Бурмут даже не шелохнулся. Знает, это на втором этаже стонет беременная воровка, у которой уже с вечера начались схватки. Если доктор не хочет ее отправлять в больницу, то чем же он может ей помочь? Как, впрочем, и этому рехнувшемуся Петковичу! Не такой уж он сумасшедший! Ведь в самом деле, могли поставить виселицу, правда, не для него, но император добрый, помиловал террориста, что стрелял в королевского комиссара!>{4} Помиловал, всех он, старый добряк, прощает! Вот как тех государственных преступников, а их пятьдесят три, черт бы их побрал! Бурмут сунулся под койку за бутылкой, но бутылка пуста. Пятьдесят три виселицы, говорит прокурор, а император: ни одной! Неплохо прежде жилось, в бутылках всегда было полнехонько! Государственные преступники нежатся на своих перинах, камеры в салоны превратили, веселятся напропалую, всегда у них всего вдоволь, как в тот день, когда во дворе тюрьмы жарили на вертеле молочного поросенка и выжрали бочонок вина, и у всех сербские трехцветные ленточки в петличках. Коло танцевали, а двое из них даже отправились гулять на Кожарскую улицу, чтобы и там отметить крестную славу! Золотые были денечки, не то что теперь, когда имеешь дело с этими ворюгами! Встречаются и среди них богатые, а чаевые капают, как вода из свернутого водопроводного крана. Когда ему, скажите на милость, этот Петкович что-нибудь дал? На свободе — всем все, а ему здесь — шиш. Но есть тут и другие — те, из страхового общества. Вот посмотрим, как они поведут себя сегодня? Да, сегодня — полночь, пожалуй, уж миновала?
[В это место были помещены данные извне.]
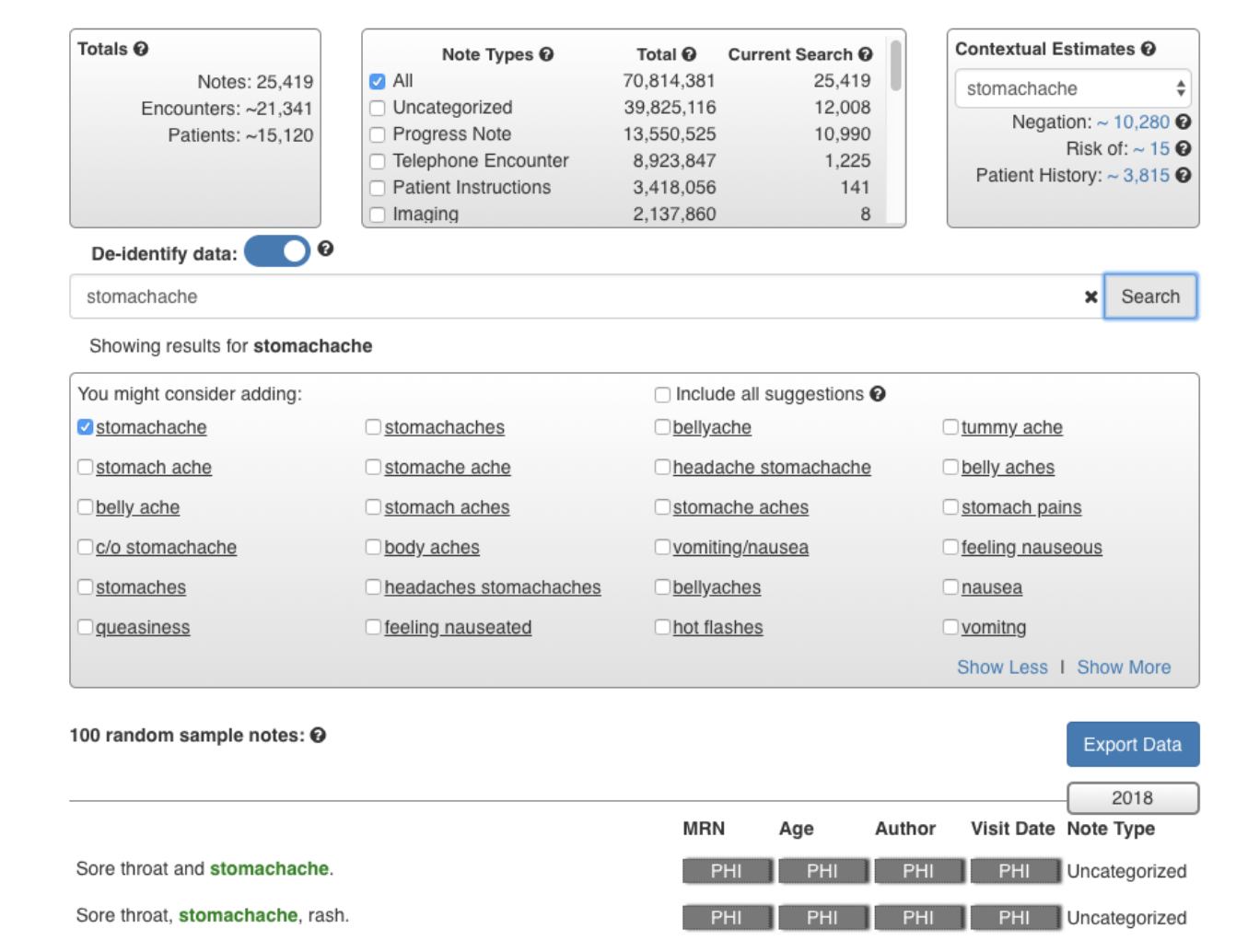This screenshot has width=1236, height=952.
Task: Click help icon beside Note Types header
Action: 546,54
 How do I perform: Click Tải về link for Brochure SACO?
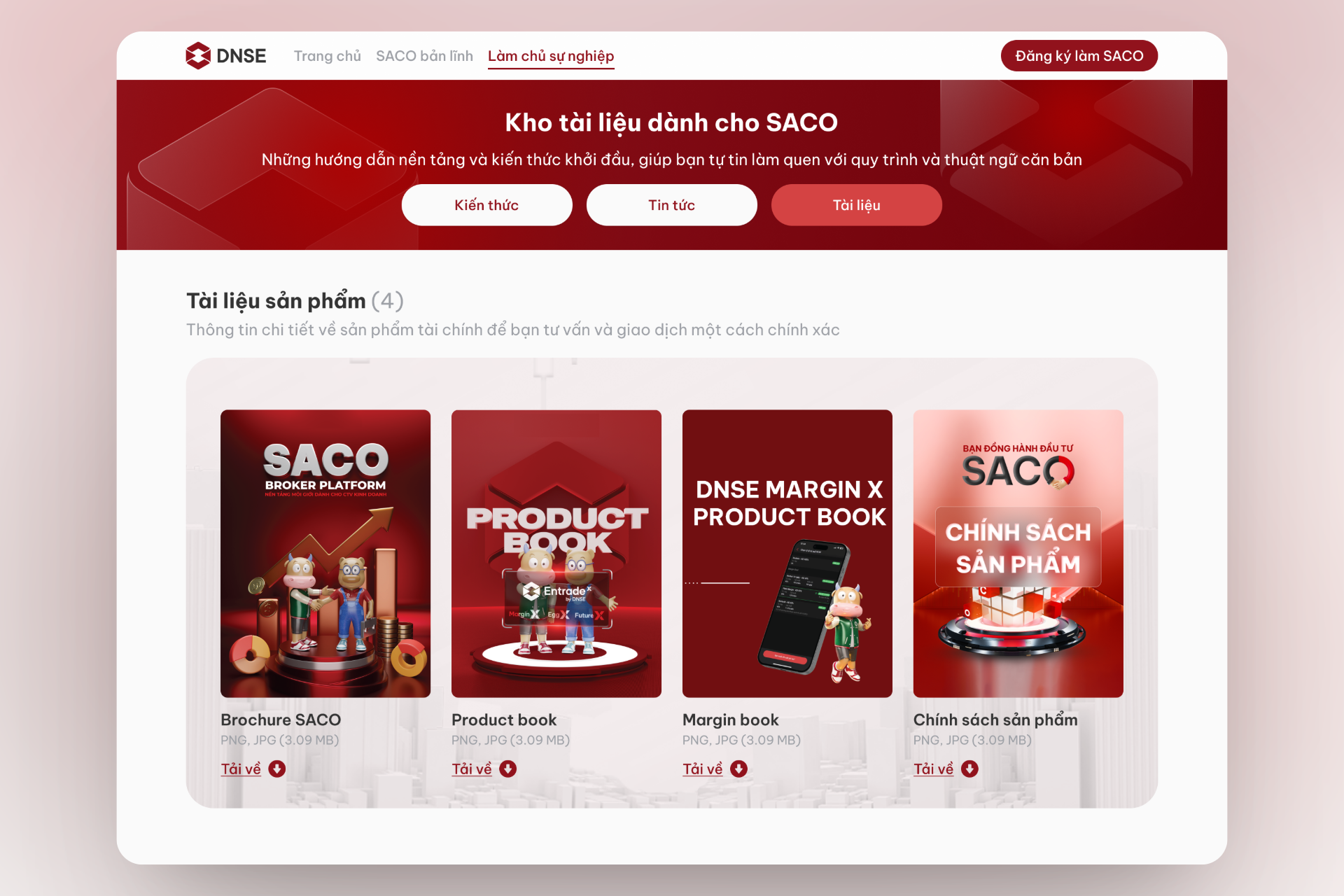(x=241, y=769)
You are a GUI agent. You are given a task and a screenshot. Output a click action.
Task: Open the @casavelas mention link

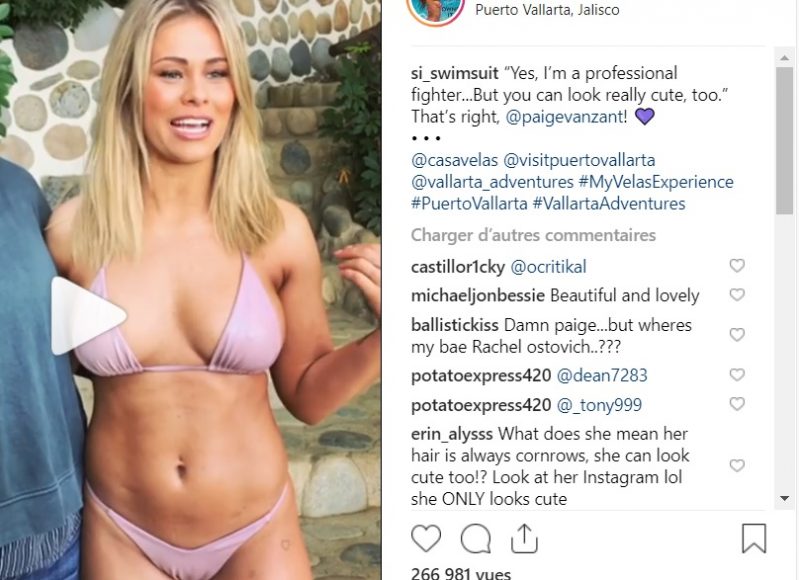(x=455, y=160)
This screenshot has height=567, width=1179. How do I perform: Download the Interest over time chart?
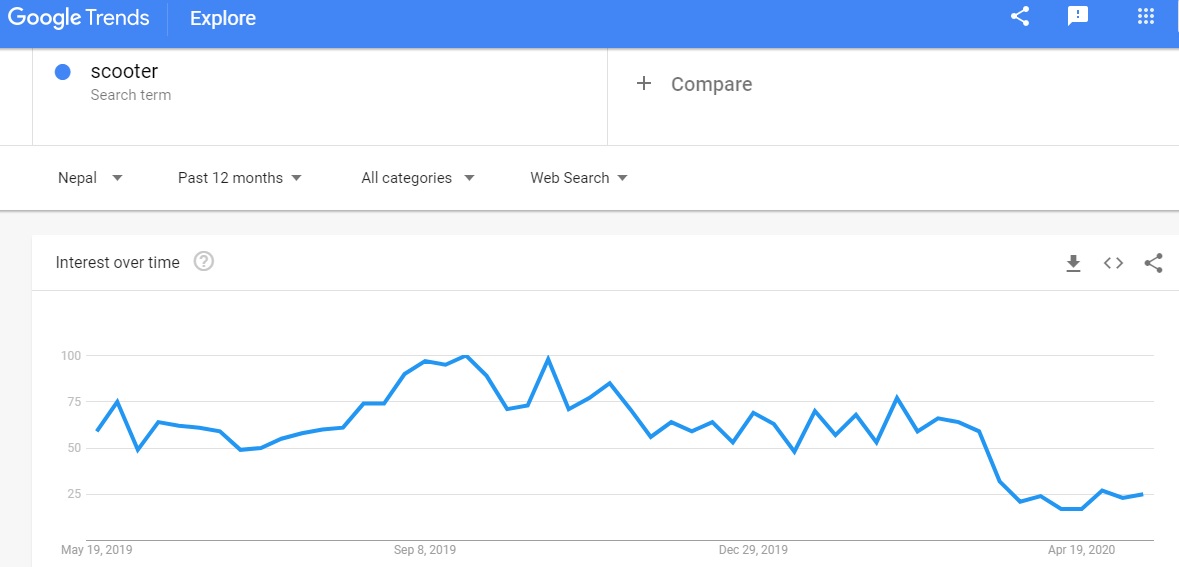click(x=1073, y=263)
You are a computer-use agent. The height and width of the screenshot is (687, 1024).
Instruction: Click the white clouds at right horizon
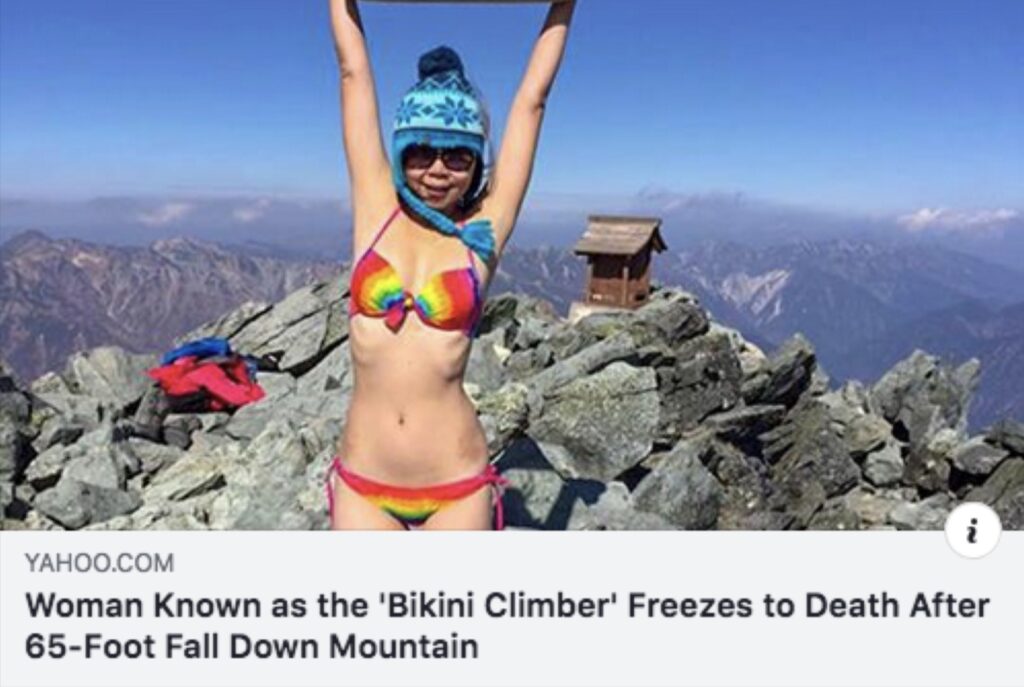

Сегодня у старого Бурмута день рождения, шестидесятый по счету, и несколько дней подряд вбивает он это в голову каждому, у кого, по его сведениям, водятся денежки — в первую очередь писарям, «интеллигенции». Как-то они себя покажут? А вдруг просто поздравят? К дьяволу их поздравления, ох, и задаст он им тогда перца, заставит вкалывать на разных работах! Деньжат бы раздобыть, вчера вечером он изрядно перебрал, поэтому на него и накинулась старуха. Разве что деньжата могли бы ее утихомирить. Ну как он покажется дома, если нечем задобрить старуху? А не заявись домой, не пропустит ли он возможность опрокинуть парочку за счет сыновей, которые придут его поздравить, в первую голову тот, старший, что служит в полиции? Ну, ну, пусть эти писари попробуют забыть, какой сегодня день, покажет он им тогда, — заранее злится старый Бурмут. Мысли его путаются, снова возвращаются к Петковичу и замирают в каком-то сонном оцепенении; ему кажется, что Петкович больше не буйствует и наверняка не плачет, спит, должно быть. Почему он все-таки плакал? Бурмут зевает, ложится, погружается в сон.